July Performance Reports
by Doyle Ranstrom on Jul 15, 2019
Investors have or are receiving second quarter Performance Reports. Since the market is generally up, I suspect most investors are likely pleased with what they see on their report. As I have said many times before, returns on Performance Reports are pretty much irrelevant as they tell investors what happened over a specific time period. They do not predict the future.
There are many examples of the irrelevancy of Performance Reports as a predictive tool. An easy one is from 1995-1999 performance reports generally looked good with nice gains. The stock market, as measured by the S&P Index, had double-digit gains beginning in 1995 through 1999 with the lowest gain being 21% in 1999 and the highest being 38% in 1995. Beginning in 2000 and ending in 2002 the stock market, again measured by the S&P Index, declined each year and declined a total of about 40% for the three year time period.
I remember 1999 well because it was one of my least favorite years as an Advisor. What many investors have forgotten is the gain in the S&P Index from 1995-1999 was driven in a large part by technology stocks. During 1999 investors, investors reviewing a performance report often wanted to increase their allocation in technology stocks/funds or growth funds heavily weighted towards technology stocks and reduce their holdings or allocation in other areas.

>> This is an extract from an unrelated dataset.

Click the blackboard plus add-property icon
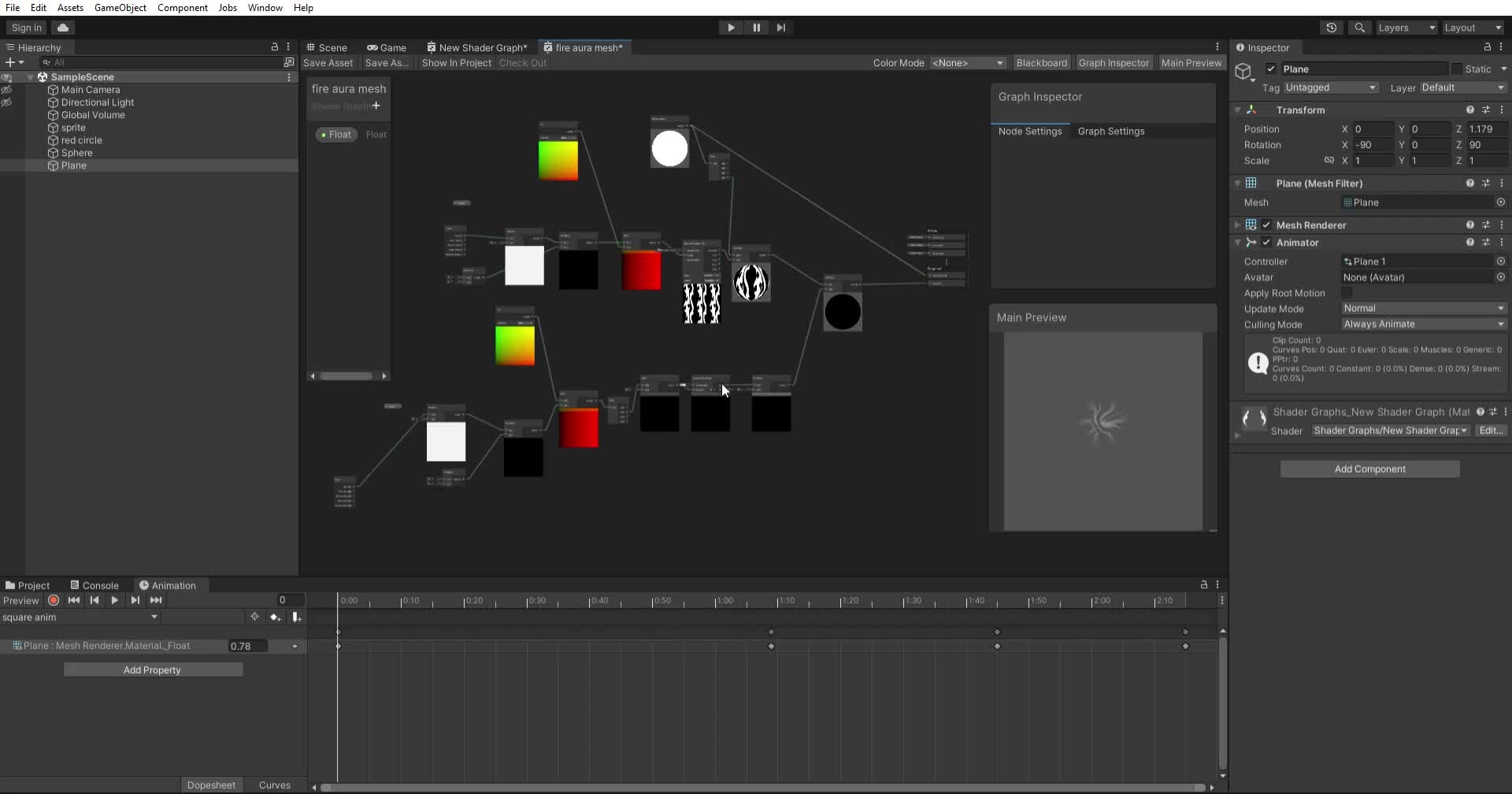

The investment world looked much different at the end of 2002. The stock market, as measured by the S&P Index declined by about 40%. Technology stocks or funds had substantial declines, some as much as 80%. At the same, other sectors in stock market value, many value funds, for example, increased over this time period. Low-risk holdings, again such as short-term and intermediate returns had very modest, but positive returns.
So what should investors do today when Performance Reports are looking good. I would suggest the following:
- Review your current asset allocation. As part of this, do a risk/reward analysis and expected return analysis.
- Review holdings to determine if some are trading at all-time highs or if the current market values are lower than previous highs. If holdings are trading at an all-time high, it is important to ask the question, are the valuations reasonable and if not, what will drive these holdings higher short-term?
- Understand the importance weighting means in an Index and the effect it may have on a portfolio. For example, the S&P Index is a weighted index. Currently, 49 stocks in the S&P Index account for 50% of the Index. The remaining 451 stocks in the Index account for the other 50%. Some investors, in funds or ETF's which track the S&P Index, believed they have a diversified investment when actually, I would describe it as narrow in its holdings. It was similar in 1999 and did not end well for investors who gave in to the temptation of increasing their holdings in the best performing sectors.
- Finally, take some time to think about both the Global economic and political environment. As part of this, consider long term trends which may affect valuations going forward.